The Rotunda

We walked across the deer park to the Rotunda at Wentworth Castle this morning before heading up beyond the house to Stainborough Castle, built as a folly by Thomas Wentworth in 1731.

The bird highlight of the morning was before we set off, as we were packing the car. A woodcock flew up the road, flying about 8 feet above the centre road, as it would along a woodland ride. A few doors up it diverted between the houses, still at the same height, heading towards Coxley Woods. I’m guessing that it might have been hunkered down somewhere in the lower end of the woods but had been disturbed.

Archer Hill

As we walked across the deer park at Wentworth Castle, two fallow bucks looked up then decided we were harmless and went on grazing as we passed them. The does and fawns were more wary. One made a show by ‘stotting’: prancing off stiff-legged, alternately putting the two front legs, then the two back legs down. This behaviour is thought to be a signal to predators that the deer is so fit, with its fancy footwork, that it won’t be worth the trouble of attempting to catch it.
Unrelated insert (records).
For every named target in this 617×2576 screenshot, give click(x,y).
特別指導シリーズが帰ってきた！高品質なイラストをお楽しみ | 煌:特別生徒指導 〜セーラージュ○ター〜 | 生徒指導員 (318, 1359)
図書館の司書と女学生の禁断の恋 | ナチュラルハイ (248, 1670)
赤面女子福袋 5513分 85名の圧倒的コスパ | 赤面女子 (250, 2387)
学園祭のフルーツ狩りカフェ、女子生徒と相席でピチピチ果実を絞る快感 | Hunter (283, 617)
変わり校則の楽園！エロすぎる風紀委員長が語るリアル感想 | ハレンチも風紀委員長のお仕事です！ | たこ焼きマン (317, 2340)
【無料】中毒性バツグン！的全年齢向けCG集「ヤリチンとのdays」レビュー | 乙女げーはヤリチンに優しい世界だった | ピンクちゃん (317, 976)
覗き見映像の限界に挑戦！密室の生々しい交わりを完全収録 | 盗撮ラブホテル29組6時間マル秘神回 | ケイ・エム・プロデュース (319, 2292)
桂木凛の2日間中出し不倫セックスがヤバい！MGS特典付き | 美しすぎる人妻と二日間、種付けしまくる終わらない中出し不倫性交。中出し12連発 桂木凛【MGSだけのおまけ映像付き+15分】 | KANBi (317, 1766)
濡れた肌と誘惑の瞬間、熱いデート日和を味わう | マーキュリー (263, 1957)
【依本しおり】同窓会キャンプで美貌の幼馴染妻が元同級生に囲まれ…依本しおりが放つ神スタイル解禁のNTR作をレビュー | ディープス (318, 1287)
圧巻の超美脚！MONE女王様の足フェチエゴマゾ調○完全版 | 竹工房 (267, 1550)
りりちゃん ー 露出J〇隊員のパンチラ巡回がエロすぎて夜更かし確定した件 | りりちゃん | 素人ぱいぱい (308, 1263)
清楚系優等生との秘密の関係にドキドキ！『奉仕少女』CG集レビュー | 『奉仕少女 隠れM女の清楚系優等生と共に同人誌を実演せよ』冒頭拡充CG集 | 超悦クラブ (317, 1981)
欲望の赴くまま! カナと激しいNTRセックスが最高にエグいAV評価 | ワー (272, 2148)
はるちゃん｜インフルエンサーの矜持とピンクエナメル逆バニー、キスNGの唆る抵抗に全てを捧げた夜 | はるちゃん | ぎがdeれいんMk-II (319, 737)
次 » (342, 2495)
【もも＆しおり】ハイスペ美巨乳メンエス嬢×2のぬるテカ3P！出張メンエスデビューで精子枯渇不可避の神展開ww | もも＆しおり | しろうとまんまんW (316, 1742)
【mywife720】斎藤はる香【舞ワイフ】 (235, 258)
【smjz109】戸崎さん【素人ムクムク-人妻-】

Archer Hill Gate (all three arches of it: I’ve framed it with the tree to show only one of them) stands half way up the slope between Wentworth Castle, a Georgian mansion, and the ruins of Stainborough Castle.

Palladian Bridge

Palladian bridge
Palladian Bridge, Wentworth Castle
fallow deer
Palladian bridge

A fallow stag bellows to bring his group of hinds together and soon sees off a young buck that is hanging around at the edge of the herd.

The red deer hinds have gathered in the lower corner of the park and some wander out of the wood as we approach. A group of 10 or 15 mallards have gathered under the oaks, probably browsing for acorns. Squirrels are busy, but they seem to be going for sweet chestnuts. Sadly, Sudden Oak Death has infected some trees up by Stainborough Castle and that area is currently being cleared prior to replanting.

We’re told that the resident red deer stag is called Bertie. If he’s the one with the hinds, he’s lost his antlers. He’s the one in the background in my photograph, on the far right.

red deer
View of High Hoyland from Hilary's cafe, Cawthorne.
View looking towards High Hoyland from Hilary’s cafe, Cawthorne.

Wentworth Castle

Meadow vetchling, heath bedstraw and cocksfoot grass in the Deer Park at Wentworth Castle, artichoke, a grass-head, a multi-stemmed cypress trunk and a dead hedge in the gardens around the house.

Taken using the macro lens on my Olympus OM10-D E-10 MarkII DSLR except for the cypress, taken on my iPhone 11, as I couldn’t get the angle that I was after with the macro.